The Multimedia COMMONS 2016 workshop (October 16 2016) –that will run as part of the ACM Multimedia conference in Amsterdam– will provide a forum for the community of current and potential users of the Multimedia Commons. This is a multi-institution collaboration initiative, that was launched last year to compute features, generate annotations, and develop analysis tools, principally focusing on the Yahoo Flickr Creative Commons 100 Million dataset (YFCC100M), which contains around 99.2 million images and nearly 800,000 videos from Flickr. The workshop aims to share novel research using the YFCC100M dataset, emphasizing approaches that were not possible with smaller or more restricted multimedia collections; ask new questions about the scalability, generalizability, and reproducibility of algorithms and methods; re-examine how we use data challenges and benchmarking tasks to catalyze research advances; and discuss priorities, methods, and plans for continuously expanding annotation efforts.
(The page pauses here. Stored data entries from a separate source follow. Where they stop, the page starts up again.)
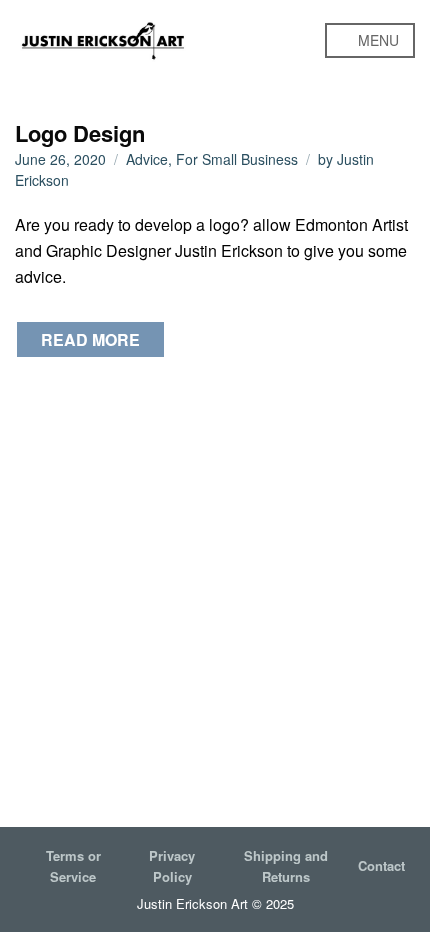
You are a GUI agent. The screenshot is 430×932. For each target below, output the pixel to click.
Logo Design (80, 133)
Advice (147, 159)
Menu (376, 40)
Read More (90, 339)
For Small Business (237, 159)
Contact (381, 865)
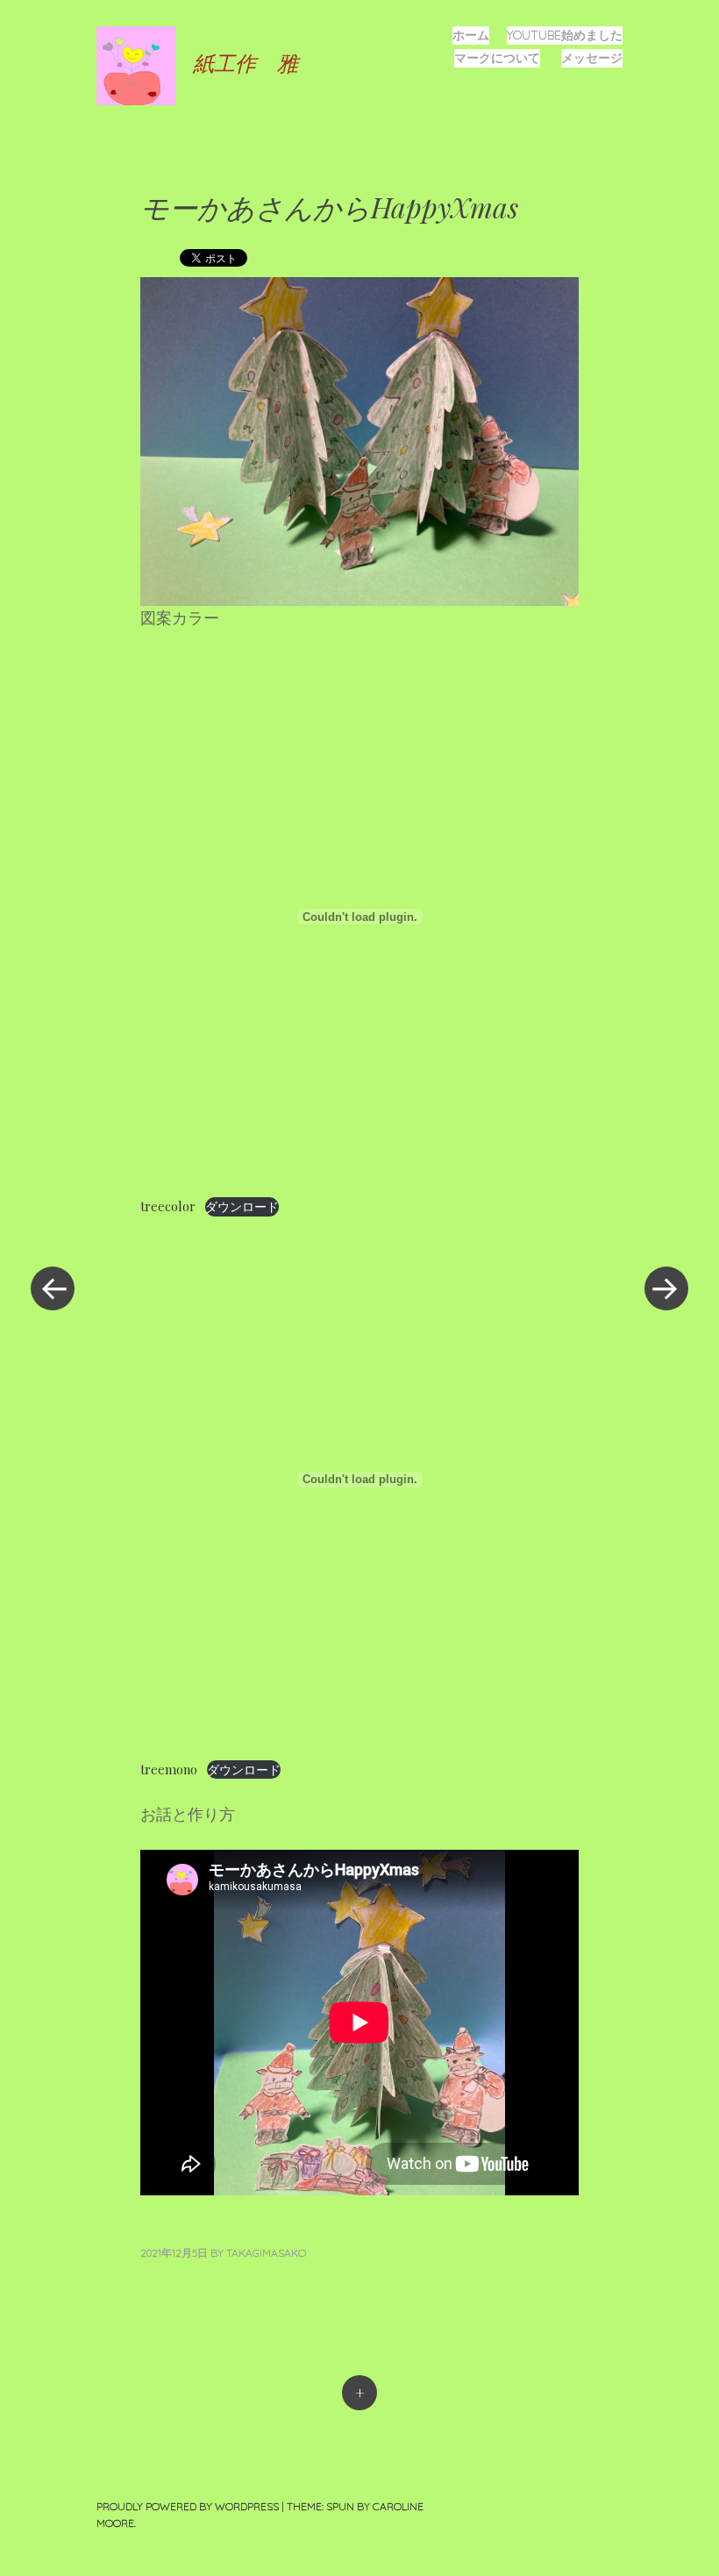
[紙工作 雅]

At the MMCommons workshop I will discuss the development of benchmark evaluations in the context of a series of tasks focusing on audiovisual search emphasizing its ‘multimodal’ aspects, starting in 2006 with the workshop on ‘Searching Spontaneous Conversational Speech’ that led to tasks in CLEF and MediaEval (“Search and Hyperlinking”), and recently also TRECVid (“Video Hyperlinking”). The value and importance of Benchmark Evaluations is widely acknowledged. Benchmarks play a key role in many research projects. It takes time, a well-balanced team of domain specialists preferably with links to the user community and industry, and a strong involvement of the research community itself to establish a sound evaluation framework that includes (annotated) data sets, well-defined tasks that reflect the needs in the ‘real world’, a proper evaluation methodology, ground-truth, including a strategy for repetitive assessments, and last but not least, funding. Although the benefits of an evaluation framework are typically reviewed from a perspective of ‘research output’ –e.g., a scientific publication demonstrating an advance of a certain methodology– it is important to be aware of the value of the process of creating a benchmark itself: it increases significantly the understanding of the problem we want to address and as a consequence also the impact of the evaluation outcomes.
The focus of my talk will be on the process rather than on the results of these evaluations themselves, and will address cross-benchmark connections, and new benchmark paradigms, specifically the integration of benchmarking in industrial ‘living labs’ or Evaluation-as-a-Service (EaaS) initiatives that are becoming popular in some domains.